Our local parks and preserves are coming to life. And a lot of it is happening on the forest floor. Spring beauties are re-emerging in abundance in many places. (Photos: CCP/Doherty)

A relatively cool April is making some of the Chesapeake magic last! And the watershed’s nine million acres of protected lands provide places for it to flourish, oftentimes quite nearby.

In last ten days (depending on your latitude in the watershed!), the forest floor has begun its annual reawakening. The earliest native spring wildflowers are out at our feet.

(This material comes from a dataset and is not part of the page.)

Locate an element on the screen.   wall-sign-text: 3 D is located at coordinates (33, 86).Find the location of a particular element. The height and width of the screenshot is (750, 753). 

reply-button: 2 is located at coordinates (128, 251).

Spring beauties (Claytonia virginica), are here, almost always among the first, though long after the Skunk Cabbage of February and March.

Virginia bluebells (Mertensia virginica) have been creating vibrant rolling carpets of blue in some parks for two weeks or more. And that odd fellow Jack is beginning to stand up to preach for a while — Jack-in-the-pulpit (Arisaema triphylum). Even some of the fungi are beginning to appear, some, like spring morels (genus Morchella), incredibly tasty to eat if you know how to identify your mushrooms.

Looking down and finding a surprise of beauty at your feet is one of the marvels of being outdoors, especially in spring. Our time outside is precious, now more than ever. The places that preserve the magic and provide it for all of us are beyond priceless.